WORK REQUIRED:
In the following material, identify every line holding the string "left" and return it.

SUPPLIED INFORMATION:
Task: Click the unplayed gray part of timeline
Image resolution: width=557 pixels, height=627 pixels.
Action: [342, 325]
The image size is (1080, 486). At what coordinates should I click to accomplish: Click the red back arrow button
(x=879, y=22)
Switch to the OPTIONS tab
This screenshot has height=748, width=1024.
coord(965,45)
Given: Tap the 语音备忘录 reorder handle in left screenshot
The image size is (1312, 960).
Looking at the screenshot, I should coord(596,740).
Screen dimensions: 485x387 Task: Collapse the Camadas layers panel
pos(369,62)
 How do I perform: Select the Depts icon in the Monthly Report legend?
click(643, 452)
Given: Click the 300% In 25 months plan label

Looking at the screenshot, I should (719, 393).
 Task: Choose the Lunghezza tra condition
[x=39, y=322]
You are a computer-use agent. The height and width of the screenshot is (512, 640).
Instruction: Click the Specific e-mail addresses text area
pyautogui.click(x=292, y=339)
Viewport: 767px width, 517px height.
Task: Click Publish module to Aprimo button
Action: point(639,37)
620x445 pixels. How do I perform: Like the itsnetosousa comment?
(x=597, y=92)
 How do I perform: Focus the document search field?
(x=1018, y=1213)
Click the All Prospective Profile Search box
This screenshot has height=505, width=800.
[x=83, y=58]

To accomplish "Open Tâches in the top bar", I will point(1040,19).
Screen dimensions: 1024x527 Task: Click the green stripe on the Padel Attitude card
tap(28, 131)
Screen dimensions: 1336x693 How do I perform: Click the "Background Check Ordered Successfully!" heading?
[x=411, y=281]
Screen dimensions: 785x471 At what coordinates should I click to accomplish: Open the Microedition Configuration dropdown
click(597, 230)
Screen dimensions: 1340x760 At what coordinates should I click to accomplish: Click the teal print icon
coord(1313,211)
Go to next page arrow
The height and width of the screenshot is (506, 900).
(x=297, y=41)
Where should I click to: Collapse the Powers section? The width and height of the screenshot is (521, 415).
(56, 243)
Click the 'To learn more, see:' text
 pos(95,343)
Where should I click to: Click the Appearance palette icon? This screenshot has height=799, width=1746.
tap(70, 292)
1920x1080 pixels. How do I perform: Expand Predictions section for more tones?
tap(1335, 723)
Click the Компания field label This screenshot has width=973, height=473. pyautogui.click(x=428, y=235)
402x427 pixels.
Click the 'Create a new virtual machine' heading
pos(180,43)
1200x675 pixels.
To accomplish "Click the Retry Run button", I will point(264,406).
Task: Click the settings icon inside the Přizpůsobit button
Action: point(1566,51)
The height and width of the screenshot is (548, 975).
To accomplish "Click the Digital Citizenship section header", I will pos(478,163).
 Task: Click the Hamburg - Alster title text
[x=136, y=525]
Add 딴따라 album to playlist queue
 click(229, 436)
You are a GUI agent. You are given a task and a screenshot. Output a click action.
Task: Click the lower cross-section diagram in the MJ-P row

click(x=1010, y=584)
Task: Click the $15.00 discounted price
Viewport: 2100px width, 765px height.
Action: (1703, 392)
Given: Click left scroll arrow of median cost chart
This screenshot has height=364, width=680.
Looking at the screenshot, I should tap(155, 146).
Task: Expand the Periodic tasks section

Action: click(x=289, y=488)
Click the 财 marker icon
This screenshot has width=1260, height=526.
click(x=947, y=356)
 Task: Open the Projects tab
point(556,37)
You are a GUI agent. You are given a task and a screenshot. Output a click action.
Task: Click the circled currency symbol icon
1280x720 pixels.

ANSWER FOR THIS EXERCISE:
Given: Tap the 语音备忘录 reorder handle in left screenshot
Given: Click left scroll arrow of median cost chart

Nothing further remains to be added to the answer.